Under the agreement, the NHS will lift its medicines budget by 25% annually for at least the next three years, marking its biggest sustained rise in over two decades. The UK will also raise the net prices it pays for new drugs by the same margin, directly reshaping one of Europe’s most cost-sensitive healthcare markets.
In return, UK-made medicines are shielded from current and future US Section 232 and Section 301 tariffs, eliminating a key trade risk for exporters. A central pillar of the shift is a fundamental overhaul of the UK’s drug valuation model at NICE, where the current cost-effectiveness ceiling sits around £30,000 per quality-adjusted life year, or just under $40,000. That framework has long been criticised by US drugmakers as suppressing global pricing power.

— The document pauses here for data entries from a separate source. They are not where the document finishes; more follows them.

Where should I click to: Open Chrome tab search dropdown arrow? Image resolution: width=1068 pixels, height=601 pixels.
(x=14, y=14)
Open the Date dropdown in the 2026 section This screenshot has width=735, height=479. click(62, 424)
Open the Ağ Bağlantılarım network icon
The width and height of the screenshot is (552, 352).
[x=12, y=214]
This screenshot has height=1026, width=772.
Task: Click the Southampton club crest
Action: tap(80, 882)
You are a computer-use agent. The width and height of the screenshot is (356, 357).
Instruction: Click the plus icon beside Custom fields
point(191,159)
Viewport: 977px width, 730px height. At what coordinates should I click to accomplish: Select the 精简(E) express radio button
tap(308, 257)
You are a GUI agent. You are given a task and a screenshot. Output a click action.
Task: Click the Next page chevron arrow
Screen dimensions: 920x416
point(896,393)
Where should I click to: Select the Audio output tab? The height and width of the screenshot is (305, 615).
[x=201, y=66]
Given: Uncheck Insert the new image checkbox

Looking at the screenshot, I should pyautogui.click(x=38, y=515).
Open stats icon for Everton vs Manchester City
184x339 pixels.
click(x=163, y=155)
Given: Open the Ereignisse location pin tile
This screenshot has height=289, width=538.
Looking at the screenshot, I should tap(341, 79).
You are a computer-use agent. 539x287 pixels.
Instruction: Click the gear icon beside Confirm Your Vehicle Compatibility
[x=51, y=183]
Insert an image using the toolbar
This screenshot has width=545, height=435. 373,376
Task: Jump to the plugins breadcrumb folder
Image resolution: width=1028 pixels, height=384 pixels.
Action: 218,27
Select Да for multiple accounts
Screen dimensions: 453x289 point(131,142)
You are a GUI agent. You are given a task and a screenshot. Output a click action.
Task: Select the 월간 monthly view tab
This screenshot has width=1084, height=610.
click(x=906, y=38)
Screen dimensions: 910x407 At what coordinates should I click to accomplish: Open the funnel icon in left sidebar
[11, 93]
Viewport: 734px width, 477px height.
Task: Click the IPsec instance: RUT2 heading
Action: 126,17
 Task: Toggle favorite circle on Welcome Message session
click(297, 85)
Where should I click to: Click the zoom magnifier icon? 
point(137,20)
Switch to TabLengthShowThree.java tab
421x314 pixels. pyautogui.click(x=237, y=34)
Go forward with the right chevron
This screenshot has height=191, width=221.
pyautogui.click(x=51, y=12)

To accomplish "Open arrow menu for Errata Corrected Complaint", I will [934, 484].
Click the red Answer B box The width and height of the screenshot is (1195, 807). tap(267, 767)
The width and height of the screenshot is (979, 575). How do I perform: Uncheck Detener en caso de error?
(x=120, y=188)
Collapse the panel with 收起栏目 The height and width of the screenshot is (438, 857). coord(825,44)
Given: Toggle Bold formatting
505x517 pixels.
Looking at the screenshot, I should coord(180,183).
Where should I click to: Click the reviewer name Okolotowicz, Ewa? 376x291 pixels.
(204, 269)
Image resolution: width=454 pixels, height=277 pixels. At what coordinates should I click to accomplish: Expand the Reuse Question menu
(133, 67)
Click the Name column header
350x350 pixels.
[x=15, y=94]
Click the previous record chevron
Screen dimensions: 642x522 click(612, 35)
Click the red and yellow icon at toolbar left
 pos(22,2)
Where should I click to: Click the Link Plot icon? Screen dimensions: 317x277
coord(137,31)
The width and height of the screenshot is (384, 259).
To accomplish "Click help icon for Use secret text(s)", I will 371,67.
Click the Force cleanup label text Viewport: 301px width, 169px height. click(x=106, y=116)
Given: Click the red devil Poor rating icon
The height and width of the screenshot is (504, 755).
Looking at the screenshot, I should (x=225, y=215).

The deal also softens pressure from the UK’s voluntary pricing scheme, which forces firms to rebate a portion of NHS revenues. That rebate cap is set to fall to 15% in 2026, improving margin visibility for multinational manufacturers.
What Does This Mean for Me?
Markets reacted cautiously. Bristol Myers Squibb shares slipped 0.1%, while AstraZeneca fell about 1% and GSK 0.4%. The agreement effectively ties US tariff relief to higher European drug pricing, tightening the link between trade policy, healthcare inflation, and global pharma cash flows.